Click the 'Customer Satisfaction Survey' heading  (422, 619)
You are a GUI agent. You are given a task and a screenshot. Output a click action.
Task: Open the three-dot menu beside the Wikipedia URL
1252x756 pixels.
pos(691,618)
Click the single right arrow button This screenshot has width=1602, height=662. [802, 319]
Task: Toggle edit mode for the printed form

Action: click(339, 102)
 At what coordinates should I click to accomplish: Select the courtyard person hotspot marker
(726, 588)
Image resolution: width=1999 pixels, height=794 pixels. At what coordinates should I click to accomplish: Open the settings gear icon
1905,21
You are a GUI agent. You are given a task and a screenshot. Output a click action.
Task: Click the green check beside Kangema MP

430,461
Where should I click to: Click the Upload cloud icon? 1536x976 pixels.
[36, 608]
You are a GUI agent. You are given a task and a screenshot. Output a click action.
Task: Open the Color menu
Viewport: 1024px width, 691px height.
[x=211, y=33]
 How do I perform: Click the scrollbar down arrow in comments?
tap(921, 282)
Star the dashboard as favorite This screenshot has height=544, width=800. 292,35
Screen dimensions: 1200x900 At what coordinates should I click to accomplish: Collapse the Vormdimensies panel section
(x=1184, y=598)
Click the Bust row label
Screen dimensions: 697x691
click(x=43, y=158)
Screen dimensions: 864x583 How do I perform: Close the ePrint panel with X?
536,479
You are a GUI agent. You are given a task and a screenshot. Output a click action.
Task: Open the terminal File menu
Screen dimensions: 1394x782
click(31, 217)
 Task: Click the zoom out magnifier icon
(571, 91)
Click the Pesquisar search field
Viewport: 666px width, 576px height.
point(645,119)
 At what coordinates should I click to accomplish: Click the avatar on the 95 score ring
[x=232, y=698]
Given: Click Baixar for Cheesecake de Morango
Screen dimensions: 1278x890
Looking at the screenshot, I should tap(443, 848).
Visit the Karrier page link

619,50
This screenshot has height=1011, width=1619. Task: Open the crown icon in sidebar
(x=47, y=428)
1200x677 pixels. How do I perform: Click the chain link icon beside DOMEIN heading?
____
§ **ACTIVITY**
An exact transcription of all the entries is needed.

§ **SOLUTION TO THE PROBLEM**
Click the 'Customer Satisfaction Survey' heading  (422, 619)
You are a GUI agent. You are given a task and a screenshot. Output a click action.
Task: Open the three-dot menu beside the Wikipedia URL
1252x756 pixels.
pos(691,618)
Click the single right arrow button This screenshot has width=1602, height=662. [802, 319]
Task: Toggle edit mode for the printed form

Action: click(339, 102)
 At what coordinates should I click to accomplish: Select the courtyard person hotspot marker
(726, 588)
Image resolution: width=1999 pixels, height=794 pixels. At what coordinates should I click to accomplish: Open the settings gear icon
1905,21
You are a GUI agent. You are given a task and a screenshot. Output a click action.
Task: Click the green check beside Kangema MP

430,461
Where should I click to: Click the Upload cloud icon? 1536x976 pixels.
[36, 608]
You are a GUI agent. You are given a task and a screenshot. Output a click action.
Task: Open the Color menu
Viewport: 1024px width, 691px height.
[x=211, y=33]
 How do I perform: Click the scrollbar down arrow in comments?
tap(921, 282)
Star the dashboard as favorite This screenshot has height=544, width=800. 292,35
Screen dimensions: 1200x900 At what coordinates should I click to accomplish: Collapse the Vormdimensies panel section
(x=1184, y=598)
Click the Bust row label
Screen dimensions: 697x691
click(x=43, y=158)
Screen dimensions: 864x583 How do I perform: Close the ePrint panel with X?
536,479
You are a GUI agent. You are given a task and a screenshot. Output a click action.
Task: Open the terminal File menu
Screen dimensions: 1394x782
click(31, 217)
 Task: Click the zoom out magnifier icon
(571, 91)
Click the Pesquisar search field
Viewport: 666px width, 576px height.
point(645,119)
 At what coordinates should I click to accomplish: Click the avatar on the 95 score ring
[x=232, y=698]
Given: Click Baixar for Cheesecake de Morango
Screen dimensions: 1278x890
Looking at the screenshot, I should tap(443, 848).
Visit the Karrier page link

619,50
This screenshot has height=1011, width=1619. Task: Open the crown icon in sidebar
(x=47, y=428)
1200x677 pixels. How do I perform: Click the chain link icon beside DOMEIN heading?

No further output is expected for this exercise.